Donc vous vous déplacez très peu dans le cadre de votre métier ?
CF François : Nous nous déplaçons essentiellement à Bruz, là où se trouve la Direction Générale de l’Armement (DGA), afin de synchroniser nos projets et d’anticiper ceux que l’on va développer sur 3, 4 mois. On multiplie les échanges avec la DGA par visioconférence aussi, afin notamment de s’assurer que le résultat correspond aux attentes. C’est un peu comme surveiller le lait sur le feu. La difficulté dans ces échanges, c’est de s’assurer qu’on parle bien de la même chose, dans le détail.
Faites-vous face à des enjeux de recrutement ?
CF François : Au niveau du recrutement il y a deux difficultés : d’abord, le domaine des SIC nécessite beaucoup de formations et donc de temps. La capacité cyber impose par ailleurs une maitrise des processus spécifique au Ministère des Armées. L’un de nos défis est de réussir à atteindre nos objectifs tout en continuant à former le personnel avec des effectifs RH sous tension. Pour le recrutement, nous retenons donc surtout du personnel déjà formé et ayant une expérience SIC/cyber comme chef de projet au sein du ministère.
Quels conseils donneriez-vous à quelqu’un qui veut débuter dans votre service ?
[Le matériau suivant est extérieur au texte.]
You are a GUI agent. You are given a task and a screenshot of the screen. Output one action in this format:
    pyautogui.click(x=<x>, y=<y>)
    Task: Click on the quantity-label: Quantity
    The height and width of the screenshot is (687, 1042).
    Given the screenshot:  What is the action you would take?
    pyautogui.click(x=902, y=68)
CF François : Il faut une vraie culture de la Défense et avoir conscience de ce que veut dire s’engager au sein du Ministère des Armées. Il faut être ouvert d’esprit, avoir une capacité d’adaptation et surtout de synthèse.
*Station blanche : une station blanche est un poste isolé du réseau opérationnel dédié à l’analyse des médias/supports amovibles afin de déterminer s’ils peuvent être utilisés sur ledit réseau.